=== Information supplied ===

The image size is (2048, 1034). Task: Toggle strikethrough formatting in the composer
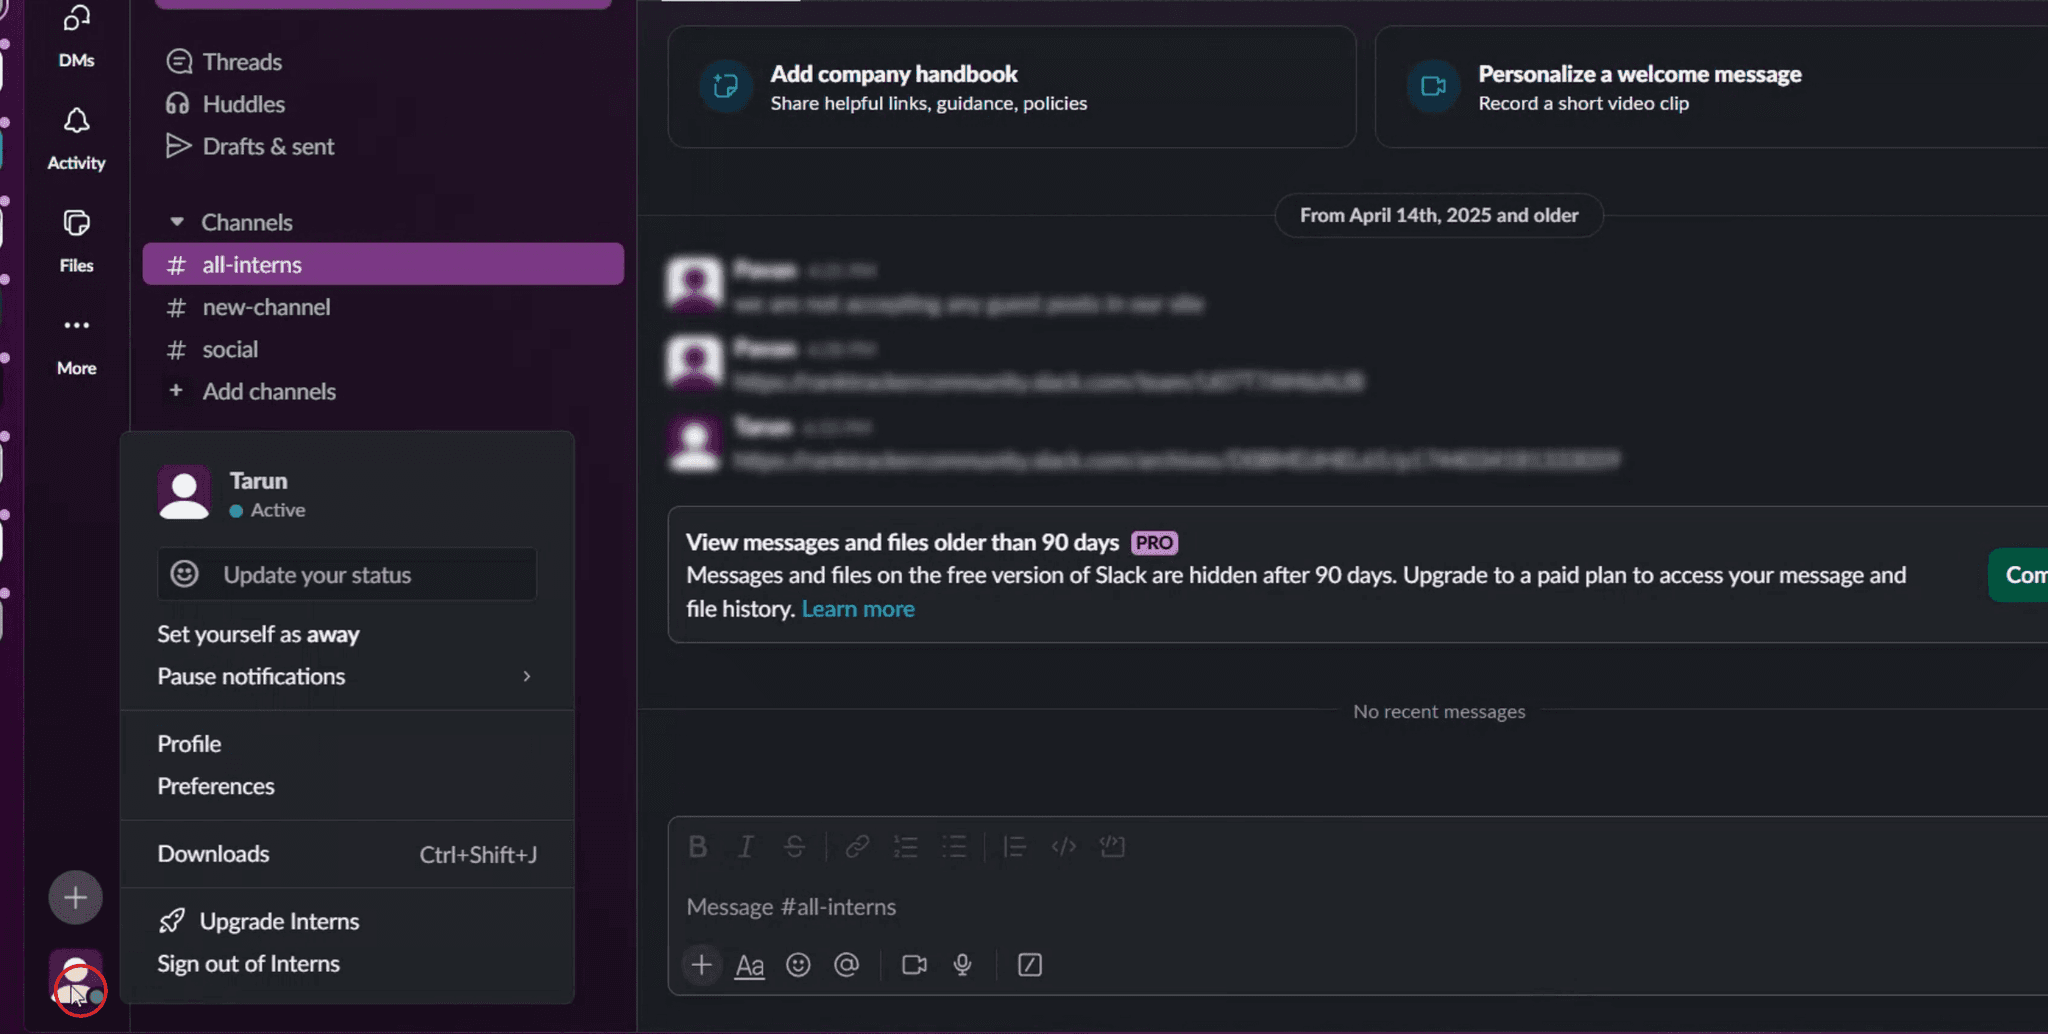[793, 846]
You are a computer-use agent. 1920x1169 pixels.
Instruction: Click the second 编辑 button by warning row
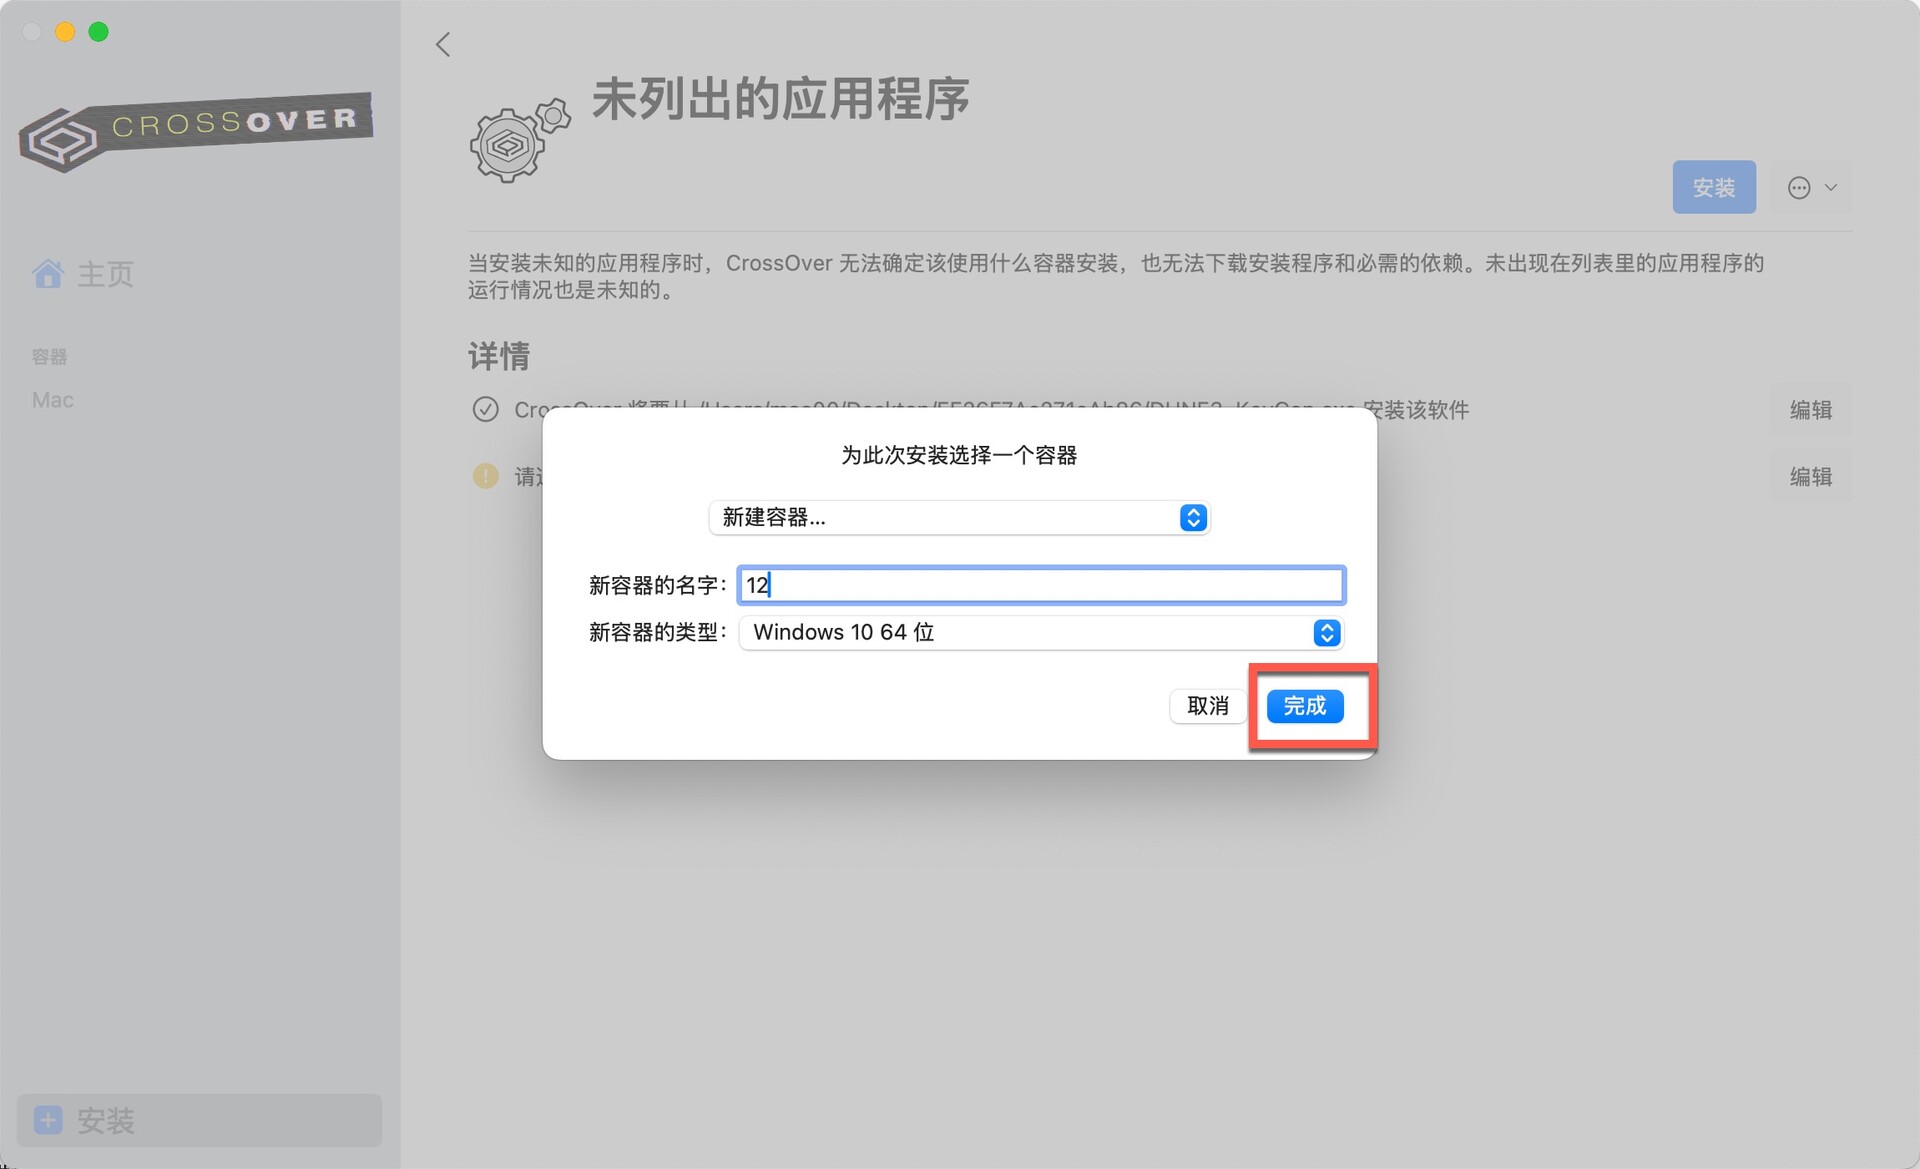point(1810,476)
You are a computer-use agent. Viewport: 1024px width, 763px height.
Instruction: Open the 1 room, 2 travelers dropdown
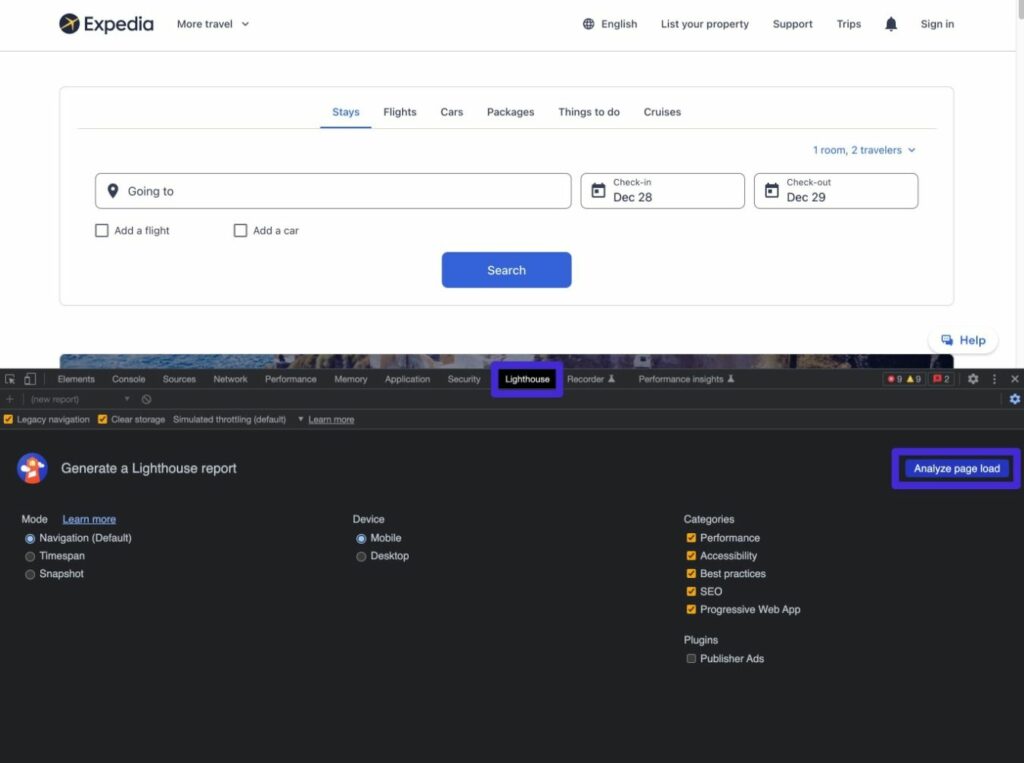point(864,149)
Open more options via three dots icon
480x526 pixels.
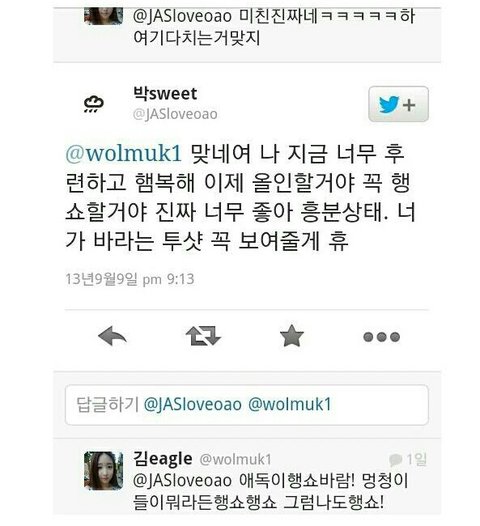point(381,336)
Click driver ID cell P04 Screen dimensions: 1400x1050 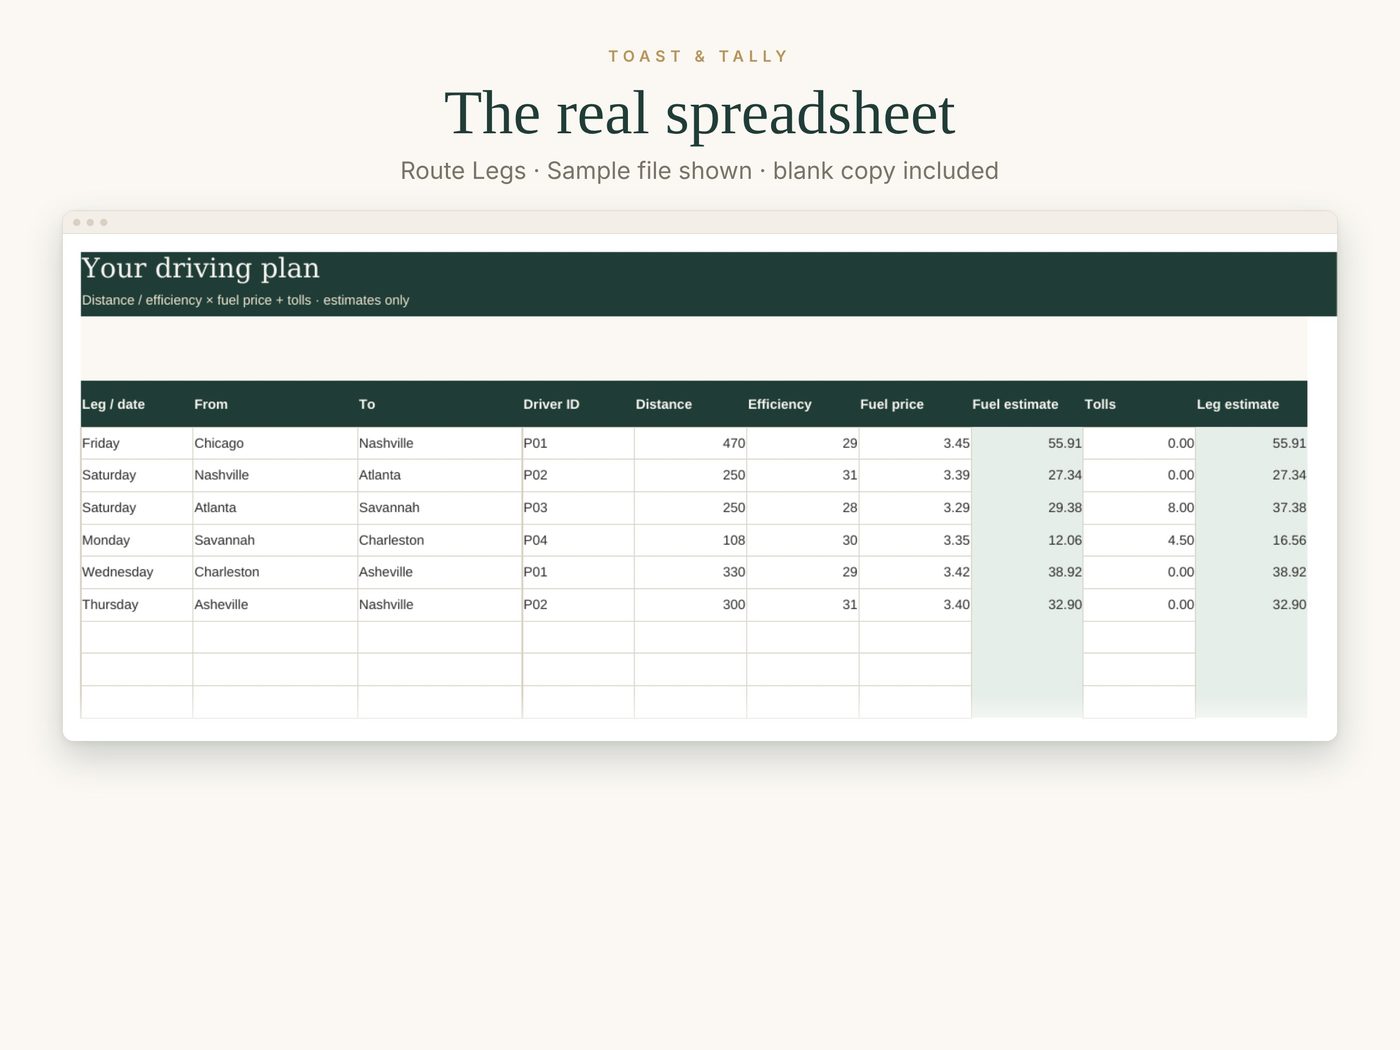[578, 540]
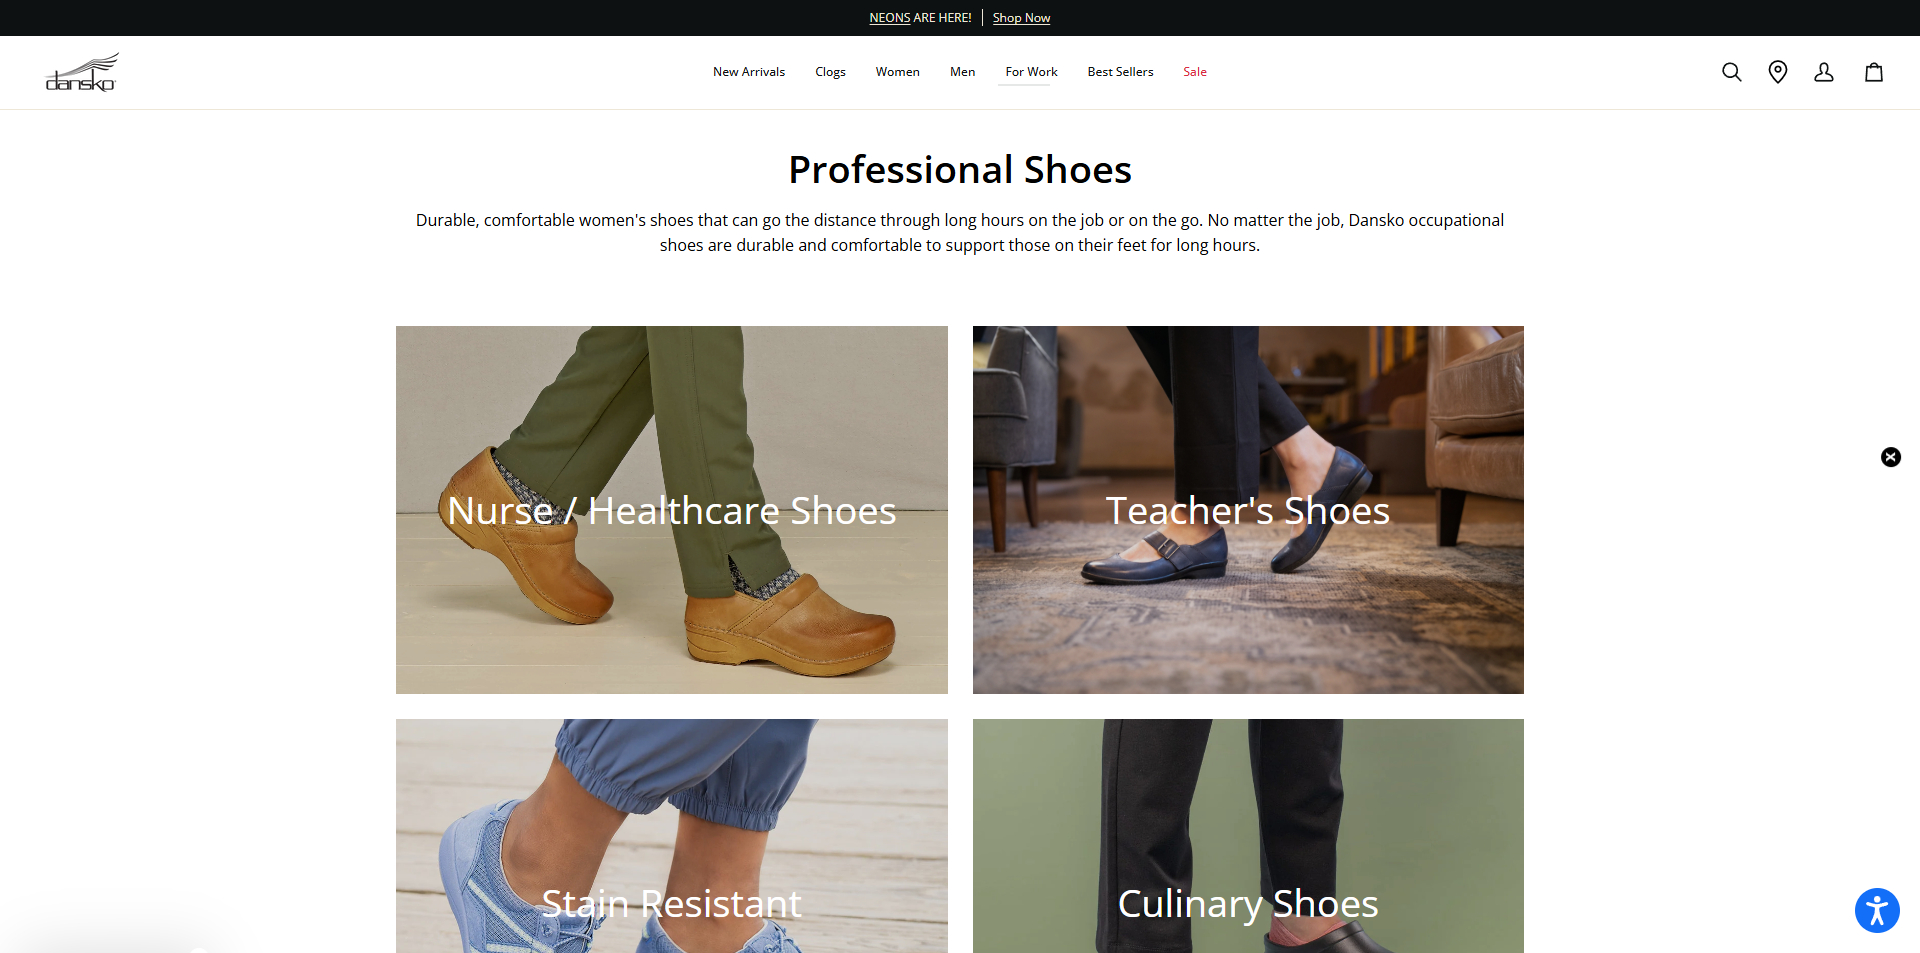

===

[Goal of the exercise]:
Rewrite the material from its start through the line containing "point(1810,476)", putting "error" in place of "warning" and keeping everything else the same. Leave the pictures out.

[Finished task]:
The image size is (2048, 1034). Task: Toggle strikethrough formatting in the composer
[793, 846]
You are a computer-use agent. 1920x1169 pixels.
Instruction: Click the second 编辑 button by error row
point(1810,476)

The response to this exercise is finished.